** Trecho da entrevista **
● ● ● ●

Você contou para seus amigos e familiares que estava doente?
Para pouquíssimas pessoas. Só para meu marido, meus filhos, minhas irmãs, meus empregados, que são muito próximos de mim, e, no escritório, para duas assistentes que estão comigo há muitos anos. Para a minha mãe, só contei depois da segunda sessão de quimioterapia, para poupá-la do sofrimento. Foi uma das melhores coisas que eu fiz. Se você fala para os seus amigos, eles ficam arrasados e, nessa hora, você não tem força para dar apoio a ninguém. Só tem energia para cuidar de você mesma. Dias depois que acabou a químio, contei para alguns amigos. Convidei-os um a um para um chá na minha casa e falei tudo.

As pessoas souberam como ajudá-la?
É importante nessa hora você dizer para os seus amigos e para os seus parentes o que espera deles. Ao meu marido, eu disse que queria que ele pegasse mais na minha mão. Também tive de conversar a sério com um amigo. Ele ligava todo dia na minha casa para saber de mim. No outro dia, me encontrava e perguntava: "Você recebeu o meu recado?". Bom, se ele quisesse mesmo saber de mim, era só perguntar a quem atendesse ao telefone. Ele estava, na verdade, preocupado consigo mesmo, em marcar presença, não comigo.

● ● ● ●

** Dados fornecidos **
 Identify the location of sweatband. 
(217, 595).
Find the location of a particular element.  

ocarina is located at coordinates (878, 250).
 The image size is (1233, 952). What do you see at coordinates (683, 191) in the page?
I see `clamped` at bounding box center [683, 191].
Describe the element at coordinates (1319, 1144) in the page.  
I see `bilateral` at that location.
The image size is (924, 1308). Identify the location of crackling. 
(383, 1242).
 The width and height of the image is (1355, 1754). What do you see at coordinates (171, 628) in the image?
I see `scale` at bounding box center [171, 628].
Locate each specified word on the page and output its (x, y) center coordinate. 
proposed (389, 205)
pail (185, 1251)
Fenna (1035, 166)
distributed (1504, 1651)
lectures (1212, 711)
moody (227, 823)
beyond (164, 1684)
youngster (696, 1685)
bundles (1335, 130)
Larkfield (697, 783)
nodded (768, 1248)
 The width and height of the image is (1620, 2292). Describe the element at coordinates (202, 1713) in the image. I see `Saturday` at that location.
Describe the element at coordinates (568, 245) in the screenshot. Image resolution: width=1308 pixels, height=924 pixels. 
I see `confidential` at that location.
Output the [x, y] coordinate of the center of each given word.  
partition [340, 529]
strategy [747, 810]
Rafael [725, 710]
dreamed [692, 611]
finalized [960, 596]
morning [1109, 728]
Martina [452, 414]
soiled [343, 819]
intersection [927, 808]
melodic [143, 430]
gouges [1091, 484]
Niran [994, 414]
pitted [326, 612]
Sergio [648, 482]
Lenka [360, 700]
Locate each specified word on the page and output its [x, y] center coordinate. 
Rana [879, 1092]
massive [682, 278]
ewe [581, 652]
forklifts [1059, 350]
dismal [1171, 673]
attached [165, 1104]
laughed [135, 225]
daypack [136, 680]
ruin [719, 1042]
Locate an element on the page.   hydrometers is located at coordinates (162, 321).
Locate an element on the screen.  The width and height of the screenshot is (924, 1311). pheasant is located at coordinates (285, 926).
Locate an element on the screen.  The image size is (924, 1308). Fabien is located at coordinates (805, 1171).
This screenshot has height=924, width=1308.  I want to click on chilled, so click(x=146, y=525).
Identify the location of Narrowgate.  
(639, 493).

● ● ● ●

** Tarefa A **
Na entrevista sobre a doença, o que a pessoa entrevistada disse ao marido que queria dele?
** Tarefa B **
Escreva a continuação da entrevista sobre a doença a partir do ponto em que ela termina.
O material não tem relação com a entrevista sobre a doença.

** Resposta final A **
Que ele pegasse mais na mão dela.

** Resposta final B **
Você ficou se perguntando por que a doença tinha acontecido com você?
Não. Primeiro, porque os médicos me explicaram que eu estava dentro do que eles chamam de grupo de risco: tenho mais de 50 anos, não tive filhos e não amamentei. Além disso, faço análise há 31 anos. De alguma maneira, isso me ajuda a ficar lúcida e não me vitimizar diante de episódios ruins. Também sou muito religiosa. Acredito que existe uma roda da vida. Ela vai girando e as coisas boas e ruins acontecem para todo mundo. Aconteceu comigo, e pronto.

O que mudou na sua rotina durante o tratamento?
Eu parei de ir ao cinema e aos restaurantes que costumava freqüentar. Escolhia um bem distante da minha casa, um japonês, por exemplo, e gostava de ficar lá, ouvindo o sushiman falar sobre o preço do peixe. Parecia que eu estava em outra dimensão. Era mais fácil entrar em outro mundo do que encarar o meu.

Você tinha medo da reação de conhecidos?
Na verdade, eu me sentia sem energia para explicar o que estava acontecendo. Eu sabia que iam aparecer perguntas, as pessoas iam ficar abaladas e, sinceramente, naquela altura eu só podia dar conta do meu sofrimento.

O que aconteceu com o seu corpo?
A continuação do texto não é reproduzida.